6. Submission of revised traffic impact study with follow-on review by TBE Group for compliance with City of Tarpon Springs transportation concurrency management requirements or reduction of scope of project to within 50% of allowable floor area ratio. No development permits will be issued until concurrency requirements are accomplished.
7. A 50' buffer is required along the Anclote River.
8. A physical barrier is required between the Anclote River and the building/parking lot to prevent run-off into the river.
The Development Agreement, incorporated into the Resolution as Attachment B, is a 24-page document that sets forth several more conditions and restrictions, including that the owner must seek rezoning of Lot 2 from GB to Residential Office (RO), within 18 months of the effective date of the Development Agreement, to be compatible with the City's land-use classification. The Development Agreement clarifies that no residential development is permitted without the appropriate permits to allow residential use. Lot 3 is to be limited to development of a maximum of 8,000 square feet of commercial retail.
The Petitioners have raised several issues before this Court. The Petitioners first argue that they were denied due process as the City Commission failed to disclose the substance of ex parte communications; the City failed to require rezoning of the subject property, and; Wal-Mart failed to timely submit a traffic study. The Petitioners next argue that the City's decision does not conform to the essential requirements of law because of incomplete abandonment of development of regional impact; the site plan violates the City's Code, and; the site plan violates the City's comprehensive land development plan. Lastly, the Petitioners argue that the Resolution is not supported by competent substantial evidence because the traffic study was incomplete and the City's decision was influenced by prejudice and bias.

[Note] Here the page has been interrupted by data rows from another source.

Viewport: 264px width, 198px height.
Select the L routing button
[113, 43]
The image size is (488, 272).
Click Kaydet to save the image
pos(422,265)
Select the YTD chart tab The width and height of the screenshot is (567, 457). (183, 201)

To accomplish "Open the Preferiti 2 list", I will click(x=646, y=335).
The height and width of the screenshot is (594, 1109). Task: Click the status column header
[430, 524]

Before addressing each issue, the Court reiterates that in conducting certiorari review of the underlying action it has neither the duty nor the authority to decide whether it is good public policy to allow Wal-Mart to build a supercenter at this particular location. Rather, as set forth in Haines City, this Court's review is governed by a three-part standard: whether procedural due process has been accorded; whether the essential requirements of law were observed; and, whether the findings and judgment are supported by competent substantial evidence. See Haines City, 658 So.2d at 530. In applying the procedural due process prong, the Court must consider whether the Petitioners were provided with fair notice and an opportunity to be heard. See Keys Citizen for Responsible Government, Inc. v. Florida Keys Aqueduct Authority, 795 So.2d 940, 938 (Fla. 2001) (explaining the parameters of due process within an administrative proceeding). In determining whether the City observed the essential requirements of law, the Court must consider whether an error occurred and, if so, whether such error resulted in a gross miscarriage of justice. See Haines, 658 So.2d at 527; see also Housing Authority of the City of Tampa v. Burton, 874 So.2d 6, 8 (Fla. 2d DCA 2004) (explaining that in determining whether there has been a departure from the essential requirements of law, the appellate court “should not be as concerned with the mere existence of legal error as much as with the seriousness of the error”).

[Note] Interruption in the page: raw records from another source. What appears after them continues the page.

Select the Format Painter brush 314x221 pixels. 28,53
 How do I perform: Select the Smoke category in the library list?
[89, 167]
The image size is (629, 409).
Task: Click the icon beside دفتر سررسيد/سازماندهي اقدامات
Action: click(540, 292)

In evaluating the last prong of review, competent substantial evidence has been described as evidence that is “sufficiently relevant and material that a reasonable mind would accept it as adequate to support the conclusion reached.” See Department of Highway Safety and Motor Vehicles v. Trimble, 821 So.2d 1084, 1087 (Fla. 1st DCA 2002) (citing De Groot v. Sheffield, 95 So.2d 912, 916 (Fla. 1957). The Court is not entitled to reweigh the evidence or substitute its judgment for that of the agency. See id. As aptly explained by the Florida Supreme Court in Dusseau v. Metropolitan Dade County Board of County Commissioners, 794 So.2d 1270, 1276 (Fla. 2001), the certiorari standard of review requires this Court to defer to the City's “superior technical expertise and special vantage point” in its policy determinations and factual findings. As Dusseau further clarified,
The issue before this court is not whether the agency's decision is the “best” decision or the “right” decision or even a “wise” decision, for these are technical and policy-based determinations properly within the purview of the agency. The circuit court has no training or experience -- and is inherently unsuited -- to sit as a roving “super agency” with plenary oversight of such matters.
With that standard in mind, the Court reaches the following decision as to each issue.

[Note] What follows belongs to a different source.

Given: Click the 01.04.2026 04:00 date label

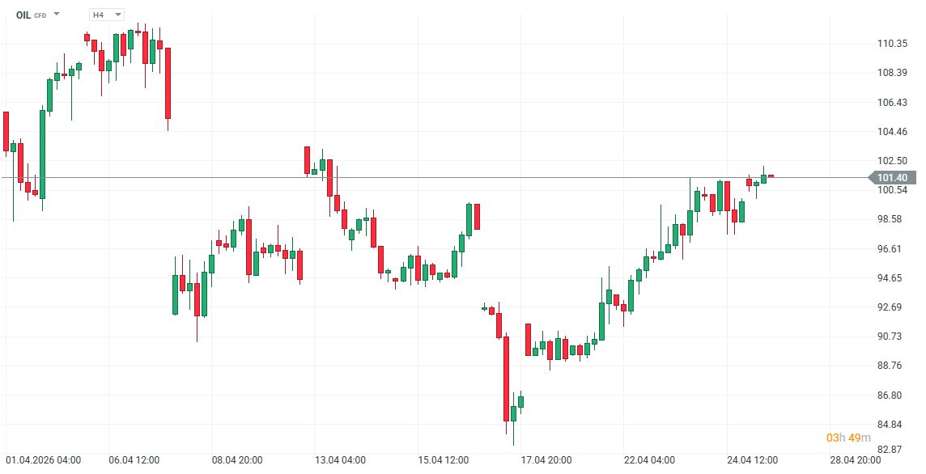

1. Failure to disclose substance of ex parte communications
The Court finds that before the hearing began on January 18th, the City Commissioners disclosed on the record any ex parte communications they had with either side. All of the Commissioners disclosed that they had talked with opponents of the site plan proposal; 4 of the 5 Commissioners disclosed that they had talked with Wal-Mart representatives. The Petitioners did not object to the fact that there were ex parte communications, nor request any additional clarification as to the nature or extent of such communications. The law is well-settled that issues may not be raised for the first time on certiorari review which were not presented to the lower tribunal during the quasi-judicial hearing. See G.B.V. International, Ltd. v. Broward County, 709 So.2d 155, 155 (Fla. 4th DCA 1998) (quashing decision of circuit court for deciding an issue that was neither presented or decided by the Commission), quashed in part on other grounds, 787 So.2d 838 (Fla. 2001); see also Scritchfield v. Dept. of Highway Safety and Motor Vehicles, 648 So.2d 1246, 1247 (Fla. 2d DCA 1995) (stating that without objection the argument has been waived). Hence, the Court finds that the Petitioners have waived this argument as no objection was made during the proceedings below. Had a proper objection been made, the City Commissioners could have effectively dealt with the Petitioners' concerns.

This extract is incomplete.